To a lesser extent this problem is likely to occur with intranational comparisons, as people tend to hang out with others who are like themselves. It is well known that the measurement error personality measures suffer from is likely to depress the correlation between measured personality trait and some outcome. The peers-as-comparisons-problem seems likely to introduce measurement error. (Either I've read the wrong books or this is not widely discussed.)
That's tough, and I don't know what to do about it. What I do know is that there is at least one financial crisis I'm thoroughly happy about.
3 comments:
I think Sailer's comments relect the difference between the UK and the US view of the media. In the US, magazines employ "fact checkers" to actually check on the details in an article are, if fact, true. In the UK, I think "poetic truth" is more acceptable (well, judging by the Daily Mail "outright lying" is acceptable) - if I saw that article in the UK press I'd interpret the direct quotations as being something like a parable - something a person might say that would illustrate the point the journo wants to make, but not true in the sence "I actually met someone on a plane and she said...".

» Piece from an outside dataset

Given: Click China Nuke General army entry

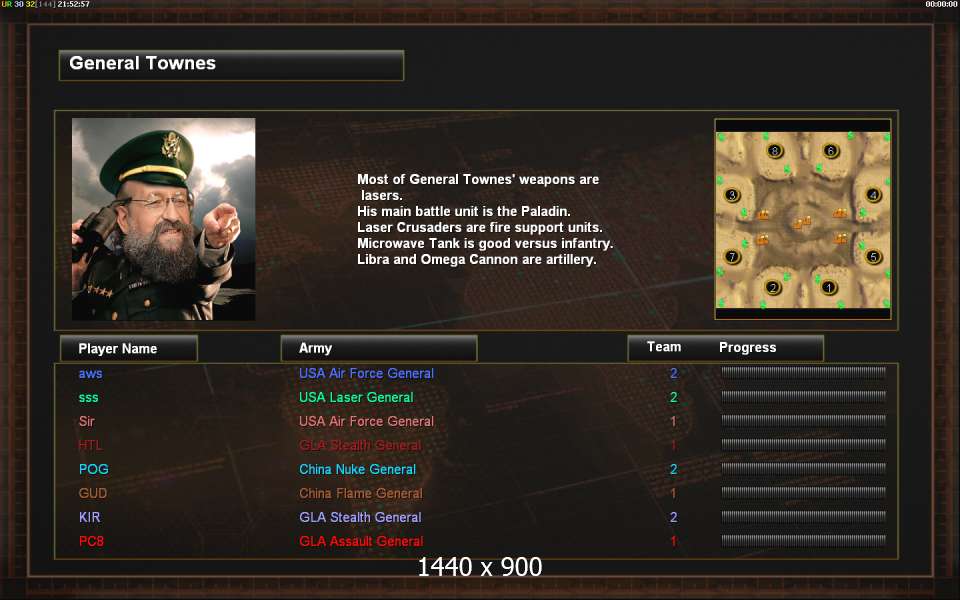Looking at the screenshot, I should (x=358, y=470).
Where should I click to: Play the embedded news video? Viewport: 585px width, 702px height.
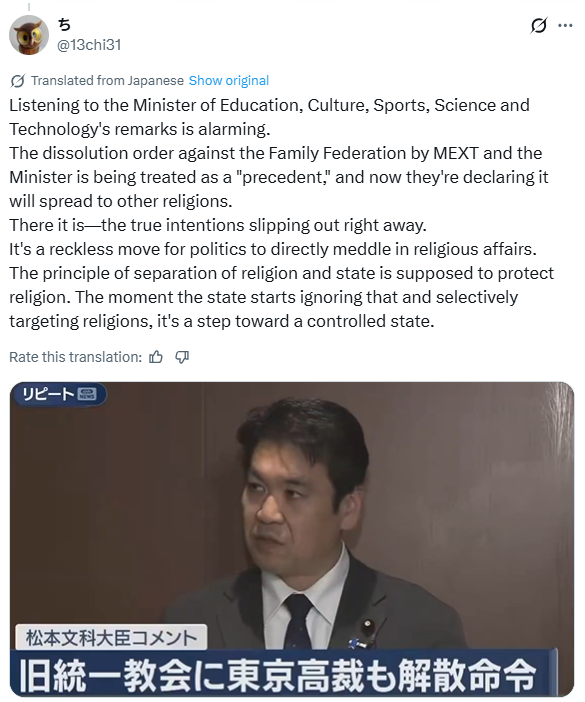click(292, 539)
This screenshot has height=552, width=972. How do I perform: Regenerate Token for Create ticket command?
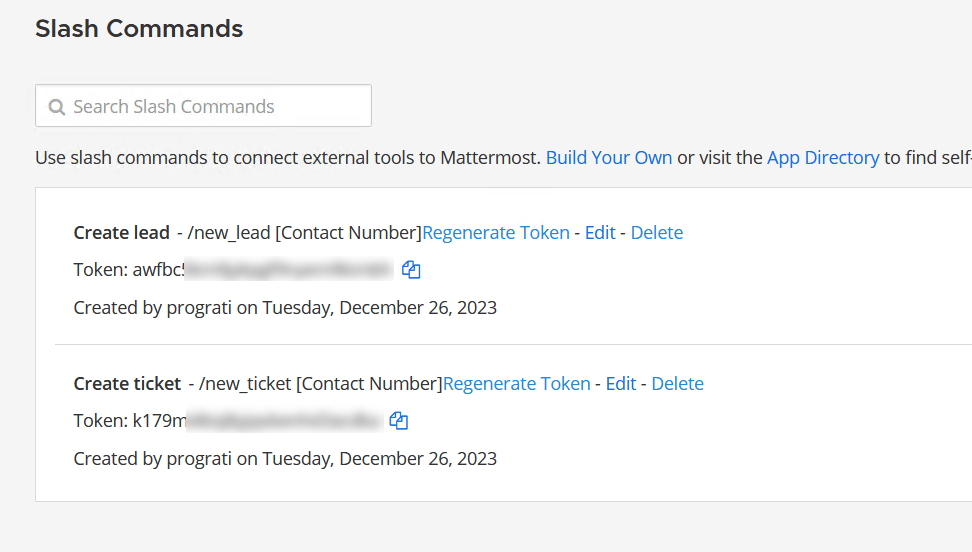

Which raises the question: do German magazines employ fact checkers?
I think Sailer's wasn't criticizing Lewis for reporting (or making up) those incidents, but rather, constructing theories on the basis of trivial anecdotes.
In Germany, Der Spiegel prides itself on having fact-checkers, which leads me to believe they're the only ones. But of course they can only check checkable facts, not whether the reporter bumped into someone on the plane.
In my view, if a reporter "reports" something that isn't true, s/he's lying, full stop.
Over here, we get a lot of articles that start along the lines of "Nina Müller couldn't believe what she saw..." which were once criticized by eminent German journalist Wolf Schneider as "often obviously made up".
Of course, my post's main point was about psychometrics - which is obvious given that I crammed that topic into two short paragraphs towards the end.
PS, the US media varies widely in quality. The New York Times, one of the largest circulation papers in the US has had numerous reporters caught lying in parts of stories or fabricating entire articles.
One very old example is NYT reporter Walter Duranty lying about what was happening in the Ukraine while Stalin was engineering a famine that killed millions. Duranty got a award for his outright lies, and the NYT has never retracted his stories or even issued a clarification.